The biological functions of the F protein are unclear, although recent studies indicated that it might have regulatory functions (15, 30, 57). The instability of the F protein may be critical for limiting its regulatory activities. Alternatively, our finding that the F protein can bind to {alpha}3 also raises the possibility that the F protein may regulate cellular protein degradation. The human immunodeficiency virus type 1 (HIV-1) Tat protein has been shown to bind to the 20S proteasome and inhibits its association with the 11S REG complex (53). Since the binding of REG to the 20S proteasome is important for the generation of antigenic peptides for presentation by major histocompatibility complex class I, it has been suggested that this activity of HIV-1 Tat could suppress antigen presentation and prevent HIV-infected cells from being removed by cytotoxic T lymphocytes (17, 40). It is likely that the binding of the F protein to {alpha}3 may also inhibit the association of the REG activator to the 20S proteasome and contribute to HCV immune evasion by decreasing viral antigen presentation by host cells. Since it requires only two molecules of the F protein to suppress the association of the REG activator with both ends of the 20S proteasome, a low expression level of the F protein may be sufficient to achieve its suppressive effect. This possibility is supported by the observation that the HBV X protein, which is also a labile protein with a low expression level during viral replication (24), is capable of suppressing the degradation of cellular proteins by binding to the proteasome subunit {alpha}7 (21, 61). Further research will be required to confirm whether the F protein can indeed regulate the proteasome activities.

Besides translational ribosomal frameshift (or transcriptional slippage) at codons 9 to 11 of the polyprotein sequence, other mechanisms, which include translational ribosomal frameshift at codon 42 and internal initiation of translation at codon 26 or codons 85 and 87, have also been proposed for the expression of different forms of the F protein (4, 6, 50).

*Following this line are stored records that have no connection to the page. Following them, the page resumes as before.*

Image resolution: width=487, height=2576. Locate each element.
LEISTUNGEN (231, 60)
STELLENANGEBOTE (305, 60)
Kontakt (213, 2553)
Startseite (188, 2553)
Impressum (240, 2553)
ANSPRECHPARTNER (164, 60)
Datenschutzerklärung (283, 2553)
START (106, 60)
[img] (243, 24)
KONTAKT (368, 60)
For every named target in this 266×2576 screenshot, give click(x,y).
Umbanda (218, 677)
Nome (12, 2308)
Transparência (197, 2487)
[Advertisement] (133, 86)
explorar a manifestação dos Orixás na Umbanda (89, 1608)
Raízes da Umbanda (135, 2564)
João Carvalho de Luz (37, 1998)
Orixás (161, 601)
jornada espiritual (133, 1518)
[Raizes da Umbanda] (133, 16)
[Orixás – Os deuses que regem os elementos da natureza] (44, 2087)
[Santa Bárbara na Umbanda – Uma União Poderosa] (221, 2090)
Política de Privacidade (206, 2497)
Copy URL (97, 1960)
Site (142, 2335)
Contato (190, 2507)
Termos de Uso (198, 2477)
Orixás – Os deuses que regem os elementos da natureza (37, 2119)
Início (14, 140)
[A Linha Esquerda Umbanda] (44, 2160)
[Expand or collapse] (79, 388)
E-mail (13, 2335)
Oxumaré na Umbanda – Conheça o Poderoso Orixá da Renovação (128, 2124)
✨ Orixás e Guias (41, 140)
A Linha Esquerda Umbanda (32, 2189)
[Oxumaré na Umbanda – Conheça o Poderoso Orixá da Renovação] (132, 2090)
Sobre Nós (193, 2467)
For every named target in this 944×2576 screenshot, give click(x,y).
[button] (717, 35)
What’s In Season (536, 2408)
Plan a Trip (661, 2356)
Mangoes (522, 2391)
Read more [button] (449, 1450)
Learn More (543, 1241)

As we demonstrated in Fig. 11, the F protein synthesized by internal initiation of translation from codon 26 is also unstable and has a half-life similar to that of the full-length F protein. This result indicates that the "degron" domain of the F protein can be further narrowed down to a region encompassing amino acids 26 to 60. Our finding that the F protein synthesized from codon 87 is a stable protein is also consistent with this notion, as this truncated F protein lacks this degron sequence (Fig. 11). Of particular interest is the F protein synthesized by translational ribosomal frameshift at codon 42. This protein contains an almost-complete {alpha}3-binding sequence (i.e., amino acids 40 to 60). As we showed in Fig. 11, the F protein truncated at amino acid 42 had increased stability. Thus, if this frameshifted protein is indeed expressed during natural HCV infection, it may have an increased stability and a more profound effect on the proteasome than the full-length F protein or the F protein initiated from codon 26.

In conclusion, our results demonstrated that the HCV F protein contains a binding domain for the proteasome subunit {alpha}3. This binding as well as its upstream sequence mediates the degradation of the F protein and may regulate the proteasome activities to affect HCV replication and pathogenesis. Further research in this area will generate interesting results for better understanding the biological functions of the F protein.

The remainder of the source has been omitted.